"Most Nobel and Wondrous Inventor of Fantastical and Bizzarre Things"

Luca Beatrice

I would describe Goldschmiedt as an abstracted and distracted man. When you talk to him you never know whether he is listening to you and following you, or absent and lost among images and ghosts that transport him to a magical world of his own. He is capable of drawing his inspiration for a work or for a dazzling title with which to seal one of his inventions from a phrase that he does not even seem to catch. As a young man he appears, as he himself admits, to have been instinctive, full-blooded and impulsive, somewhat reckless and a little aggressive. His wife Marina had the task of smoothing out the angular aspects of his character to make him more yielding and accommodating. Over the years his rather tough hide has wisely softened. The man has increasingly liberated himself from the artist and has acquired a greater awareness of control and interaction, aided by a singular vein of humour and irony and a taste for the paradoxical. These characteristics are obviously reflected in his artistic choices, and his flaunted attitude of apparent lack of commitment has made him prefer ludic themes, inspired by history, literature and legend, without forgetting the attentive observation of social phenomena.

 

His commitment to and participation in the dramas of humanity, on the other hand, seem to appear less intense with the exception of the Attentat series.
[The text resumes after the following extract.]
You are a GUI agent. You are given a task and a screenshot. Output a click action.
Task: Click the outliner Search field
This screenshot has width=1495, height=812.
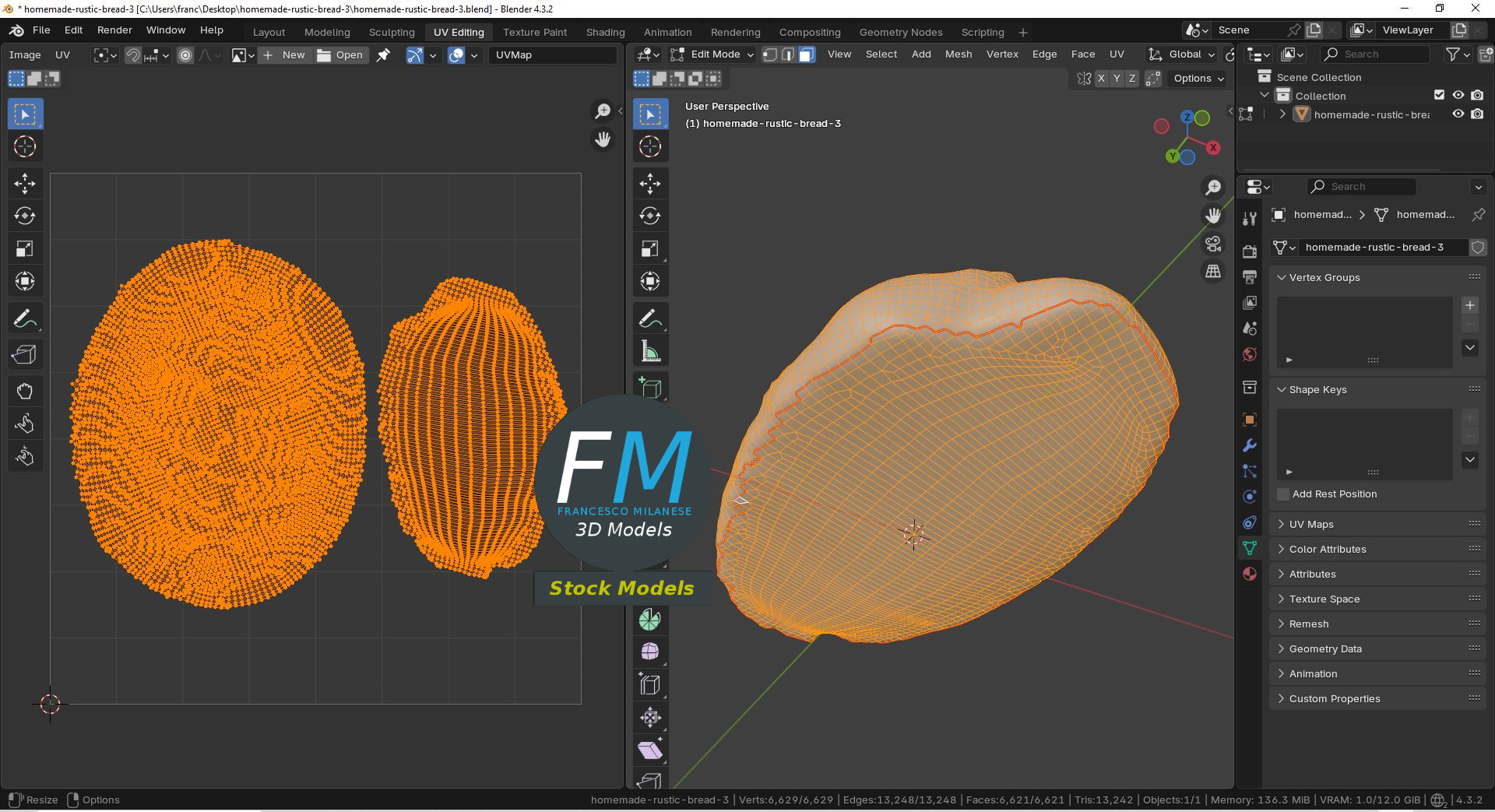1374,54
His basically egocentric behaviour, which nonetheless does not prevent him from willingly accepting comments and suggestions, has led him to pay little attention to the artistic currents that surround him.
While this may represent a limitation in terms of knowledge and participation, on the one hand, on the other it assures him independence and creative freedom without owing anything to others. This explains why – although the roots of a man’s soul must always grow out of the humus of the traditions of his land – his painting is not influenced by either Slavic cultures or the multifarious expressions of Italian painting. This apparent detachment is, and always has been, associated with an unforeseeable mathematical rigour and a deep sense of professionalism, the almost obsessive need for perfection and the tireless quest for new procedures and unknown formulas. This explains his ability to shut himself in his workshop like a “sorcerer’s apprentice” for a solid twelve hours a day, alone with himself and his visions that transform his works into reality.